11. Admittedly, the appellant herein had licence to drive light motor vehicle, and as such, it cannot be said that he was not having a valid driving licence to drive a light vehicle. In fact, when there is nothing on record to show that the vehicle in question is a heavy vehicle, I am not persuaded to accept the submissions made by Mr. Venkata Ratnam, counsel appearing on behalf of the Oriental Insurance Co. Ltd., in this behalf.

12. In the facts and circumstances of the case, I hold that the appellant herein had a valid driving licence to drive the vehicle in question as on the date of the accident and, therefore, the finding of the Tribunal in this regard that the appellant had no valid licence to drive the vehicle is set aside.

13. Once the finding of the Tribunal on this aspect is set aside, the only question that remains is as to what is the relief the appellant is entitled to ?

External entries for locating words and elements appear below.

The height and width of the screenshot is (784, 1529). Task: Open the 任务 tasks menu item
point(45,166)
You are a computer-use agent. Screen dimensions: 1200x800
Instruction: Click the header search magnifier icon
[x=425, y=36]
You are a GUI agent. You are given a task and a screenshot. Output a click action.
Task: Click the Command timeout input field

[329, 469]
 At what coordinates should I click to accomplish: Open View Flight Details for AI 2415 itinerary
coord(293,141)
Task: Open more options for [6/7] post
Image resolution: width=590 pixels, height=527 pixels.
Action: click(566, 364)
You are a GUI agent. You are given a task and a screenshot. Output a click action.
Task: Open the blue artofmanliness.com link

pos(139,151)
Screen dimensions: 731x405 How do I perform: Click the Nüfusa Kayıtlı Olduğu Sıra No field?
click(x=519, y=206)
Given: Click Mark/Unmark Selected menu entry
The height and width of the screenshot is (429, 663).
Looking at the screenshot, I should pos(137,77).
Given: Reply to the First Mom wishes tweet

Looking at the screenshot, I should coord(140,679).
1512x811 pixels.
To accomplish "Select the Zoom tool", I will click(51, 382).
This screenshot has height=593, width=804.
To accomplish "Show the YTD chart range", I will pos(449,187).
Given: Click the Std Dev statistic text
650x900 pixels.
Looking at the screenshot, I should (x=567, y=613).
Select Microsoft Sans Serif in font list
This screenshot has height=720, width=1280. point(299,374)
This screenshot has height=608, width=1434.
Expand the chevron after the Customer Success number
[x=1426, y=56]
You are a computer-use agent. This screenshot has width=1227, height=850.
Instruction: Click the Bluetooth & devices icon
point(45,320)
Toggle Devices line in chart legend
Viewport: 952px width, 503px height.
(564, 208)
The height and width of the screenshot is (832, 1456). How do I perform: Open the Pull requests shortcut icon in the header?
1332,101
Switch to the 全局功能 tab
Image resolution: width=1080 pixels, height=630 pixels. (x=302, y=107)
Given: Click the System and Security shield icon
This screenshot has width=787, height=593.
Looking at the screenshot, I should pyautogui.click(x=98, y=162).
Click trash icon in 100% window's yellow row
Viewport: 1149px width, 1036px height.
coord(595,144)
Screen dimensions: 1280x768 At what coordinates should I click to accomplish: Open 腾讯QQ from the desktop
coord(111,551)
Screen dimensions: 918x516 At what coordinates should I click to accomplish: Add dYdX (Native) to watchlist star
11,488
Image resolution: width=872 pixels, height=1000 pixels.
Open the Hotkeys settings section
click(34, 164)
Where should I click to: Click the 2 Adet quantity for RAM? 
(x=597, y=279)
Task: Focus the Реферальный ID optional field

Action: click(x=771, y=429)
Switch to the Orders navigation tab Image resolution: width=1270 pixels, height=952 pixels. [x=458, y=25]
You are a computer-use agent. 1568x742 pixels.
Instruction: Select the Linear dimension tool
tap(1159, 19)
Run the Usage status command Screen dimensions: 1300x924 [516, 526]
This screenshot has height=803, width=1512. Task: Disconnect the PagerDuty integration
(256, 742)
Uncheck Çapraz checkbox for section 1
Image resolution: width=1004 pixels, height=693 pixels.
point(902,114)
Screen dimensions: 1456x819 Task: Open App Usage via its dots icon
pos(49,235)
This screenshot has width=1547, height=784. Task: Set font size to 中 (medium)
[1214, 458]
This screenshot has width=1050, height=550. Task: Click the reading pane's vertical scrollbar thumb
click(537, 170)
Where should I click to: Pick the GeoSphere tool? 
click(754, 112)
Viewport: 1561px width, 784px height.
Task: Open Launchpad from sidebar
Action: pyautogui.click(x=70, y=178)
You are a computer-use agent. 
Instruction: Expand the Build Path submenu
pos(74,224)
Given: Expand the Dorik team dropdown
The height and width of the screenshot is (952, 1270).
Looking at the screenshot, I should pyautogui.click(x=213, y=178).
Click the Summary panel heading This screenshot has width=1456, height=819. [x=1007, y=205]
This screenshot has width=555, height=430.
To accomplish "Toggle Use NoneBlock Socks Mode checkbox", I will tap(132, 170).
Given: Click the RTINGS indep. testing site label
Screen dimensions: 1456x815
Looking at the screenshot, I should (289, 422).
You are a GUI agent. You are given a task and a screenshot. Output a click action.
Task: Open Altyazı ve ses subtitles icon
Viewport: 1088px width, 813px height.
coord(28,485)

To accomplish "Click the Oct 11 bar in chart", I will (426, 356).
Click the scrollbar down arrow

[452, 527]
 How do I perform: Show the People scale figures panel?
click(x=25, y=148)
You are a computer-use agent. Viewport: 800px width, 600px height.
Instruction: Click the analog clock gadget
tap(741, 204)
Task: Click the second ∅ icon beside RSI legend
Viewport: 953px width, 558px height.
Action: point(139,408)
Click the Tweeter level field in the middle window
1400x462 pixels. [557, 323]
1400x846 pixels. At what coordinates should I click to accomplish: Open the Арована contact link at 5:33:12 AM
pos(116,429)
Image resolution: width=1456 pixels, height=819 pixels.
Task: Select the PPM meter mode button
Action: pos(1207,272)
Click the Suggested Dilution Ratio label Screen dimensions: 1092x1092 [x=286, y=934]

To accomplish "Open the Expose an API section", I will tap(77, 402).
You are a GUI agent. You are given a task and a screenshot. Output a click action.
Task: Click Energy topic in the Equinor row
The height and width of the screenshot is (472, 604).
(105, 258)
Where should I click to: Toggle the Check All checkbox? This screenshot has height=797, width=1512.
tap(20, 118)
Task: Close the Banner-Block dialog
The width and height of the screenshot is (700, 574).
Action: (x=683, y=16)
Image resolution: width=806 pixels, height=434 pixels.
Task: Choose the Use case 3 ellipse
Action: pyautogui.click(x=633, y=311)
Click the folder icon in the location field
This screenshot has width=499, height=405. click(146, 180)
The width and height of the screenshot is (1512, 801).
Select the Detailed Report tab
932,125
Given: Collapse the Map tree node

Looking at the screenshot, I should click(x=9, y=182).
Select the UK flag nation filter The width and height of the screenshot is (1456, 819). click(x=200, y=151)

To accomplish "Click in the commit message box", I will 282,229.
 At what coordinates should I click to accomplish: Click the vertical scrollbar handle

14. Admittedly, the vehicle in question is insured with the second respondent herein as on the date of the accident. The liability of the insurance company arises as and when the vehicle in question meets with an accident provided such accident has occurred during the subsistence of the insurance policy and also if the vehicle is driven by a person having a valid driving licence. Admittedly, the appellant herein who is the owner of the vehicle in question was driving the vehicle as on the date of accident. It is also admitted that the insurance policy was also in force. As I said earlier, the appellant had valid driving licence to drive the vehicle in question, therefore, the second respondent, insurance company, cannot escape from the liability of paying compensation awarded to the claimant by the Tribunal. Accordingly, I hold that the second respondent herein is liable to pay the compensation amount to the claimant as awarded by the Tribunal.

15. Consequently, this civil miscellaneous appeal is allowed. The order of the Tribunal in O.P. No. 303 of 1989 is modified by holding that the Oriental Insurance Co. Ltd., second respondent herein, is liable to pay the compensation of Rs. 33.480/- to the claimant as awarded by the Tribunal. It is needless to mention that the claimant is entitled to interest at the rate of 12 per cent per annum on the said compensation amount as awarded by the Tribunal.

16. The accident took place on 9.1.1989. I am informed in the court that the claimant has not received even a single paisa towards compensation. Under these circumstances, Oriental Insurance Co. Ltd., second respondent herein, shall deposit the compensation amount of Rs. 33,480/- along with interest at 12 per cent per annum from the date of filing of the O.P., i.e., 19.6.1989 within a period of six weeks from today. In the circumstances of the case, no order as to costs.